◆ Action item ◆
Filter the items below, copying every line that contains the word "label". Treat case as significant.

◆ Provided data ◆
++++

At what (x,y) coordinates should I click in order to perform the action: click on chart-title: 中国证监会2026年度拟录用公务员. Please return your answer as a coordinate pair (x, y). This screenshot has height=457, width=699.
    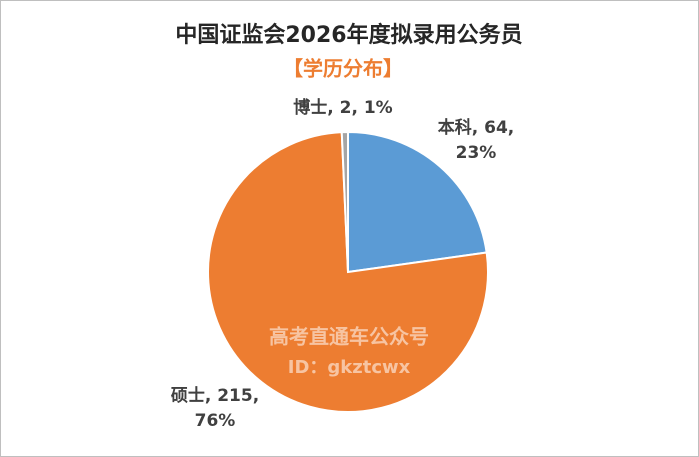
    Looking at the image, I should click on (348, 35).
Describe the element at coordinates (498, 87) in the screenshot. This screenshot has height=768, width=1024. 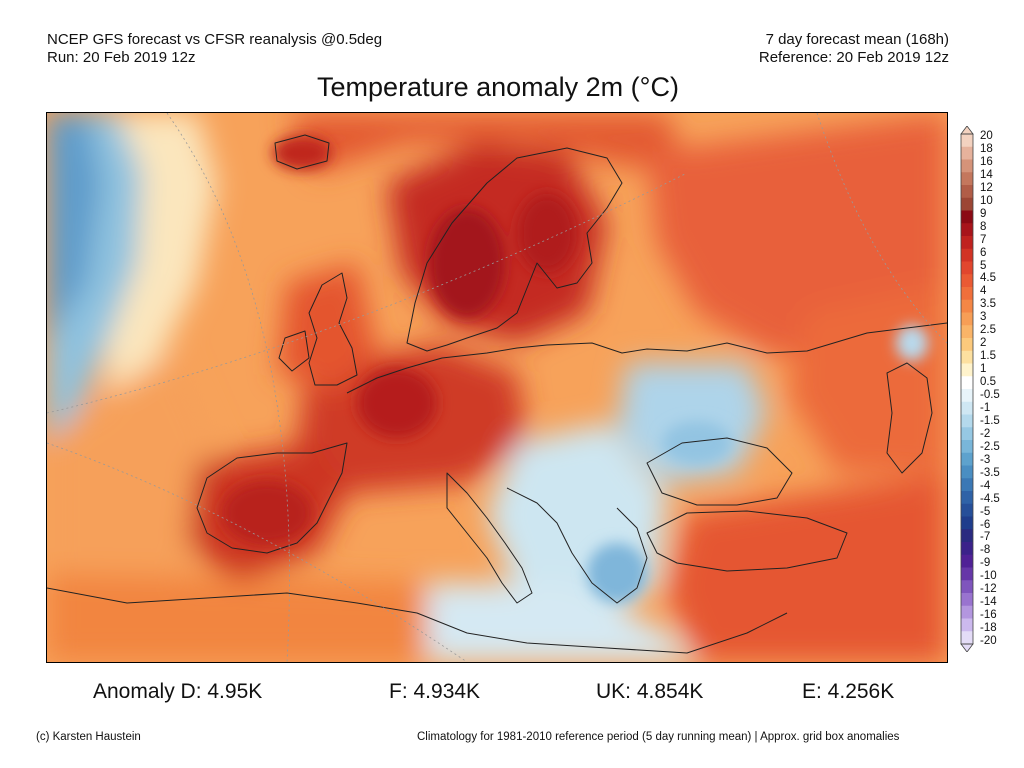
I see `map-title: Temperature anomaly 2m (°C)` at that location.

++++

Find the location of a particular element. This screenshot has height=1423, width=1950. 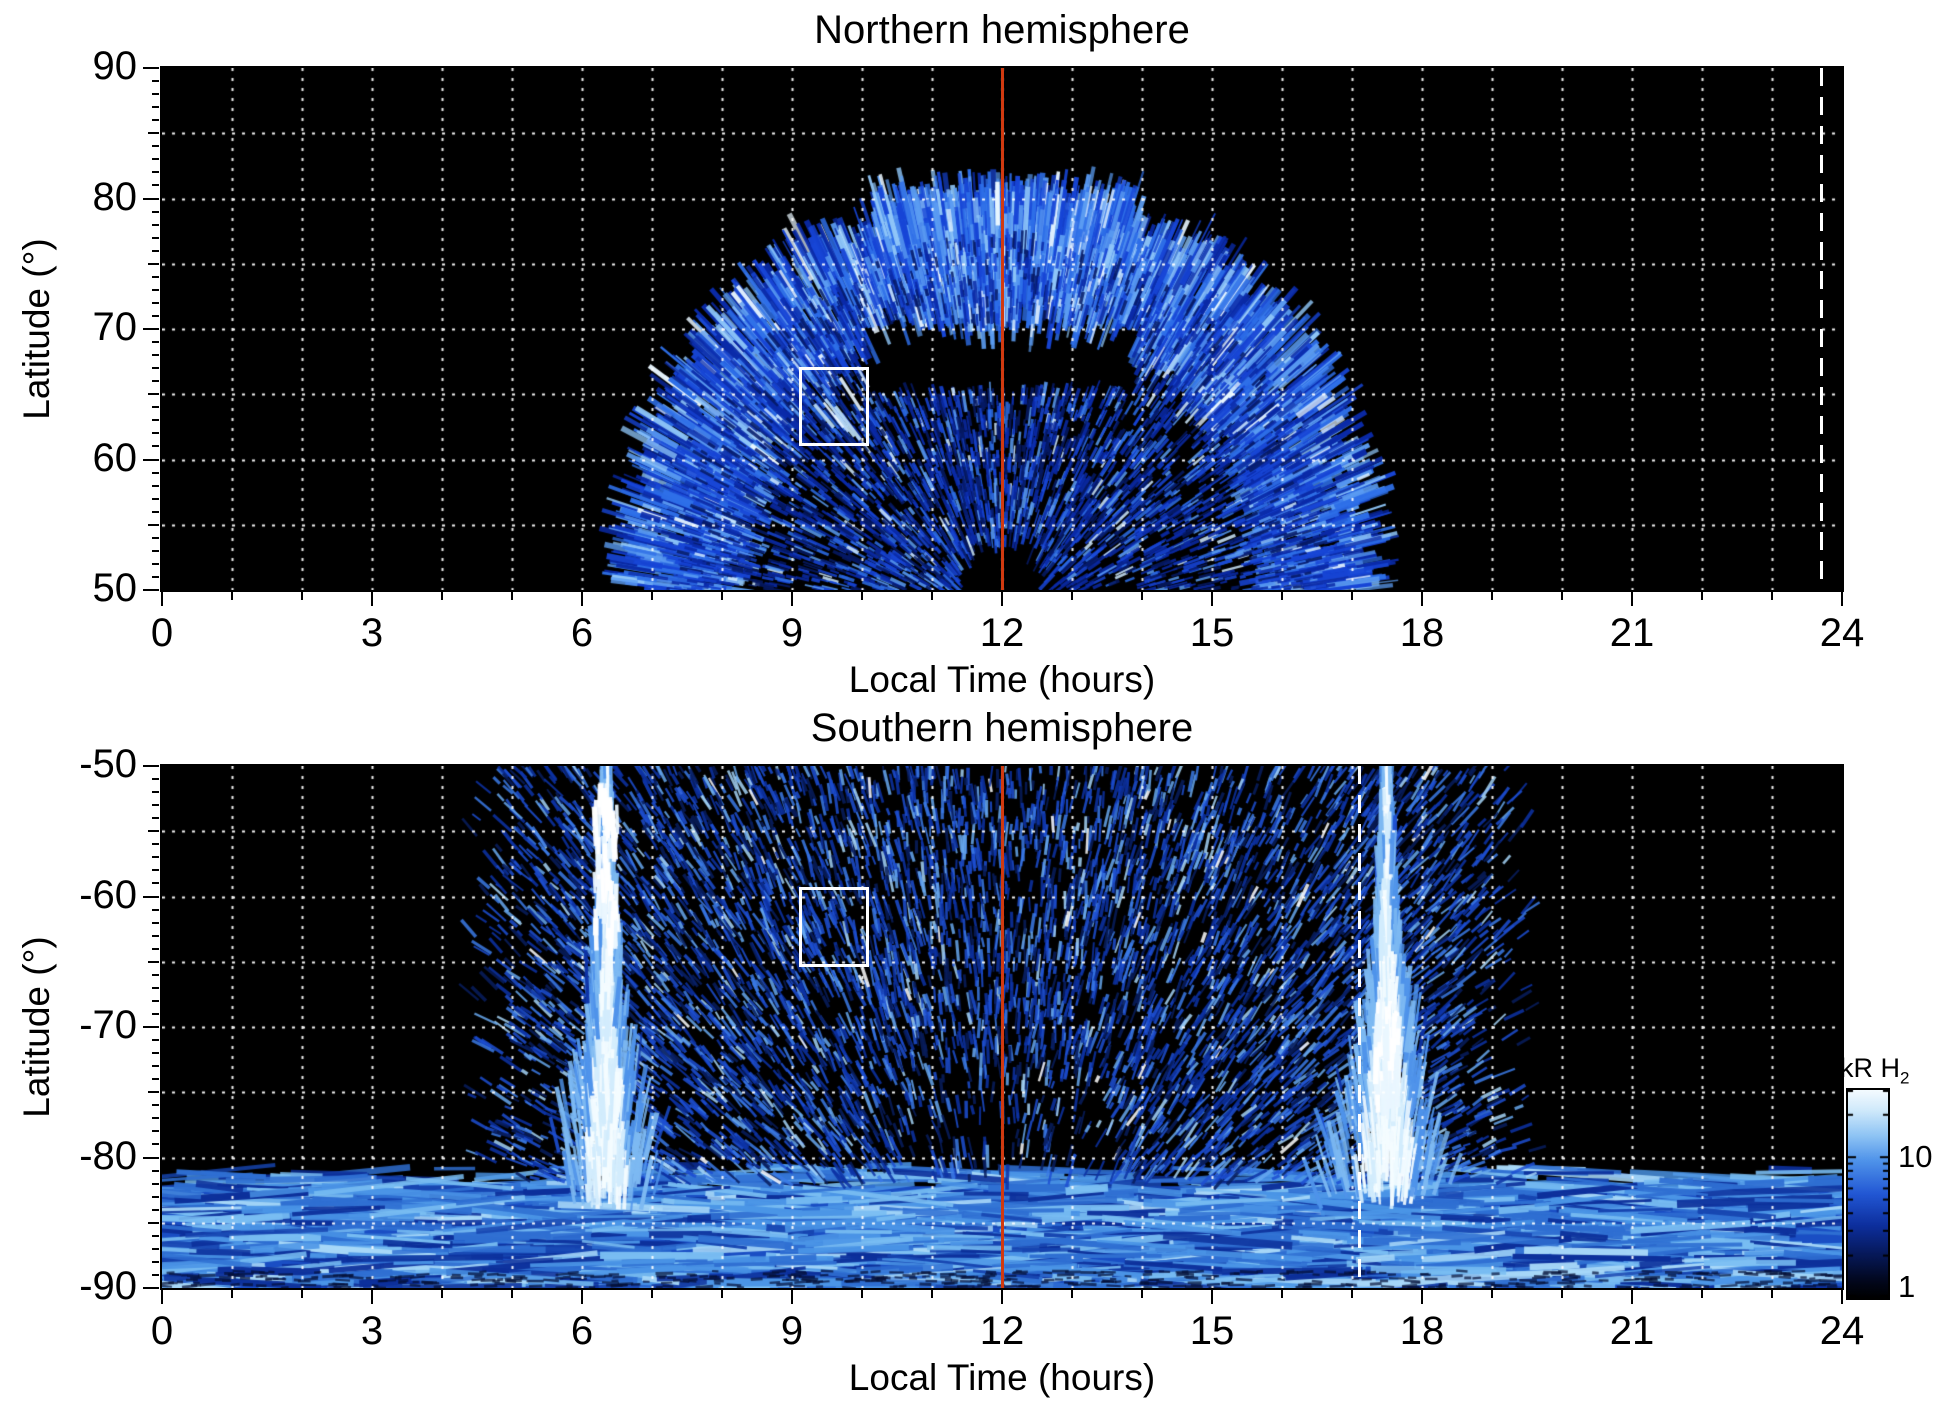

++++

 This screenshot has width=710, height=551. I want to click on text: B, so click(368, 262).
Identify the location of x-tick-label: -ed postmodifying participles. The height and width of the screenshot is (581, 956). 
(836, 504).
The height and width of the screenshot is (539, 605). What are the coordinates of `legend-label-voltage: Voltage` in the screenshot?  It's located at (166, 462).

++++

◆ Answer for this exercise ◆
Identify the location of x-tick-label: -ed postmodifying participles. The height and width of the screenshot is (581, 956). 
The height and width of the screenshot is (539, 605). What are the coordinates of `legend-label-voltage: Voltage` in the screenshot?  It's located at (166, 462).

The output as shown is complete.